Establishing a Petroleum System Framework in the Northern Gulf of Thailand
Kelly Dempster1, Barry Katz1, and Greg Nelson2
1Chevron Energy Technology Company, Houston, TX, USA
2Brunel Energy, Houston, TX, USA
The ability to establish the framework of a petroleum system helps define exploration risks, even in known producing areas. Very often in producing regions, the effective source rocks have not been penetrated and questions exist concerning stratigraphic and structural position. One such area is the northern portion of the Gulf of Thailand, where an active exploration program is underway. This work examines the methods used to develop an integrated basin study where significant gaps existed in the dataset.
The construction of the basin model required refinement of the regional stratigraphic framework. This refinement included an increase in the number of defined intervals and the introduction of multiple carrier beds representing interconnected, but impossible to correlate, sand bodies with increasing sandiness to the west. This synthetic stratigraphy was able to reproduce the discovery well’s accumulations, as well as calibration points at other fields as the basin modeling progressed.
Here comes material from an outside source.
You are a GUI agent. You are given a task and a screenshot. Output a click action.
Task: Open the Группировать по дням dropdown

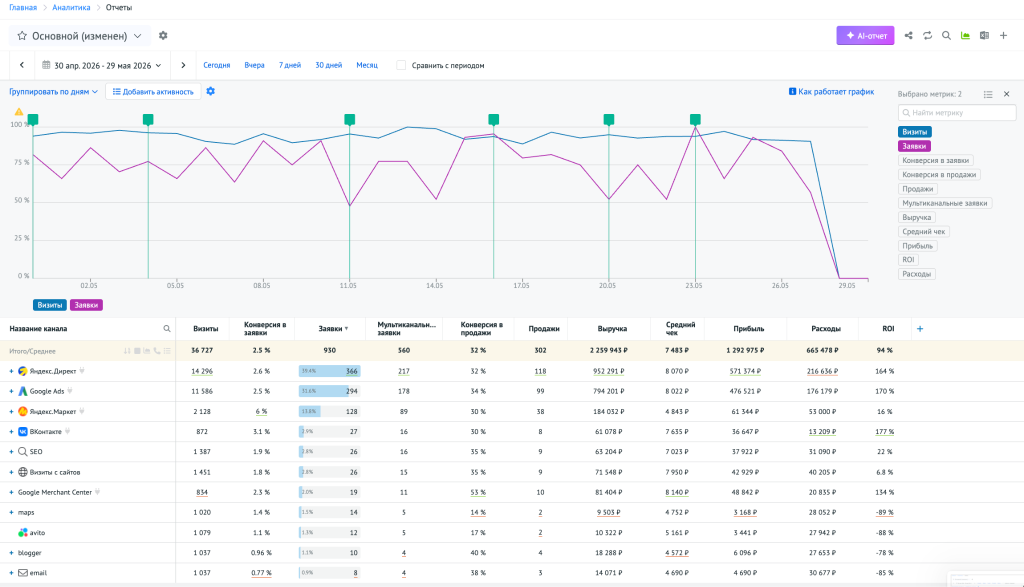(54, 91)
Although prior models had been developed, questions had been raised concerning the overestimation of crustal stretching, and the temperature and vitrinite reflectance profiles because of complications associated with the reporting of data from deviated wells. In addition, estimates of sand and coal content were questioned, raising concerns with the thermal conductivities used in the model. This work examined the available raw data. Vitrinite reflectance data were screened for quality and used to calibrate a heat flow history at key wells. Resultant values were linked to other heat flow studies for confirmation of regional trends. The suggested rifting aspects used in some of the earlier models were shown to have minimal impact and that the faulting may have had a lateral component. Maturity trends derived from vitrinite data were found consistent with other geochemical maturity indicators obtained using oil and gas data from multiple locations.
Backstripping and comparison of interval thickness on opposite sides of faults were used to estimate periods of structural movement. This provided key information on migration along faults. Movement through time and the impact of structural evolution on migration has been tied to discoveries, and indicates laddering of hydrocarbons as they move predominantly westward.
Geochemical analyses of oils and gases provided indicators of productivity, lake level, marine influence, environment of deposition, algal productivity, and plant input. In conjunction with limits placed on source rock presence by drilling, the geochemical data developed into a picture of source rock character and the environment of deposition.
Empirical oil and gas windows were also derived and used to “triangulate” to a self-consistent stratigraphic source rock position.
All observed hydrocarbons were found to be consistent with an Oligocene lacustrine source rock. There appear to be three distinct ‘lakes’ with facies variation that may imply sub-basins that may occasionally coalesce. Geochemical analyses determine the source to be predominantly Type I in a deep productive lake setting. Types I/III mixed affinities occur in a shallower lake to the south, with perhaps swampy conditions. A third lake is also shallow but with different properties. In addition to defining the source character, the geochemical data indicated that in the extreme north and south of the study area, there is no evidence of thermal cracking of oils; however there appears to be cracking in the central region.
The resultant integrated basin models were able to identify more oil- or gas-prone areas as well as areas of migration focus. These data supported the location of new platforms and the acquisition of new exploration concessions, as well as the relinquishment of acreage.
AAPG Search and Discovery Article #90091©2009 AAPG Hedberg Research Conference, May 3-7, 2009 - Napa, California, U.S.A.